I vescovi americani, al netto della linea tenuta in campagna elettorale nei confronti dell’ex presidente Donald Trump, hanno iniziato a studiare la questione. La sensazione è che Biden possa essere speculare a certi temi che la Chiesa cattolica intende portare avanti in Occidente, ma al contempo gli ecclesiastici avvertono un po’ di preoccupazione per una linea di demarcazione in bioetica che il neo presidente degli States vuole superare e anzi ha già superato. L’episcopato americano è sembrato dunque incline a non osteggiare Biden nella fase di ascesa propagandistica, salvo valutare poco dopo la reale portata del suo avvento al potere.
I vescovi americani sono persino arrivati a creare una commissione, la cosiddetta “Biden”. La ratio è chiara: lanciare un segnale. I cattolici a stelle e strisce, che grazie anche all’ideologia trumpista sono polarizzati, sarebbero pronti a schierarsi contro Biden, e in parte già lo sono. Le istituzioni ecclesiastiche non possono, e non vogliono, perseguire una linea a-critica verso l’azione di un presidente degli States che smentisce la dottrina cristiano-cattolica.
In queste settimane, è arrivato più di un mezzo avvertimento di Joseph Ratzinger. In Vaticano hanno piena consapevolezza che Biden sia un aperturista verso la cosiddetta “ideologia gender”. Del resto, l’esponente dei Democratici ha legittimato il gender mediante le prime disposizioni adottate. Provvedimenti, come quello riguardante le partecipazioni alle manifestazioni sportive, che la Chiesa potrebbe non aver digerito. Anche papa Francesco, del resto, si è più volte schierato contro la proliferazione di quella “teoria”, al netto della favorevolezza espressa invece sulle leggi che disciplinano la “convivencia civil”.
Il presidente Biden, però, è un -“alleato” utile per lo sviluppo del multilateralismo diplomatico, del riconoscimento del “diritto a migrare” – un punto su cui Jorge Mario Bergoglio ha insistito anche tornando dall’Iraq – , dell’espansione del concetto di “ecologia integrale” cui il Santo Padre tiene molto e così via. Quella di Biden è una figura che può condividere meglio di Trump le istanze che la pastorale del pontefice argentino e della “Chiesa in uscita” vogliono far recepire all’intero mondo. I problemi però rimangono.
Come ha spiegato Roberto Vivaldelli in questo articolo su IlGiornale.it, la “commissione Biden” potrebbe addirittura giungere a conclusioni in grado di sconvolgere, almeno in parte, la vita pubblica del successore di The Donald. Ad oggi, infatti, Joe Biden riceve la comunione eucaristica. Ma la questione è discussa sin da prima della campagna elettorale. Il cardinale conservatore Raymond Leo Burke, ad esempio, ha dichiarato ferma contrarietà a distribuire l’eucaristia agli abortisti. E l’ex vicepresidente di Barack Obama è a tutti gli effetti tra questi.

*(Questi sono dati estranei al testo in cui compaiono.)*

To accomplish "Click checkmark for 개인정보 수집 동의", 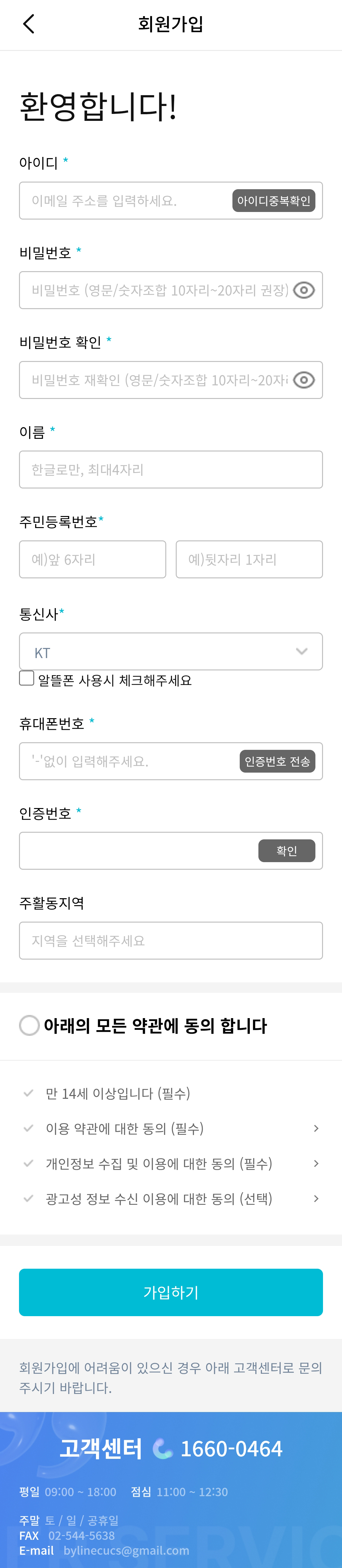I will (x=28, y=1163).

Negli States e non solo si inizia così a parlare di un documento che i vescovi potrebbero decidere di strutturare nel corso dei prossimi mesi. Possibile che il testo episcopale preveda l’impossibilità per Biden di accedere alla comunione? Molto difficile. Però il fatto che si discuta di questa ipotesi svela quanto siano delicati i rapporti tra la nuova amministrazione Usa e i vertici della Chiesa statunitense, in specie dopo lo stralcio delle politiche pro life promosse da Trump.
La Chiesa cattolica americana non è mai stata “trumpiana”, ma non può, in nome dell’anti trumpismo, rinunciare alla dottrina ed alle sue verità. Per questo è possibile che Biden, che nel frattempo procede spedito nel piano vaccinazione, trovi nei vescovi degli interlocutori più rigidi del previsto. Un ultimo aspetto: la pandemia non consente troppi spostamenti, ma è chiaro che in Vaticano attendono tempi migliori per un incontro ufficiale: sarà, quando si potrà, un’occasione per comprendere come vadano le cose tra due attori geopolitici che potrebbero guidare il mondo nel futuro post-pandemico.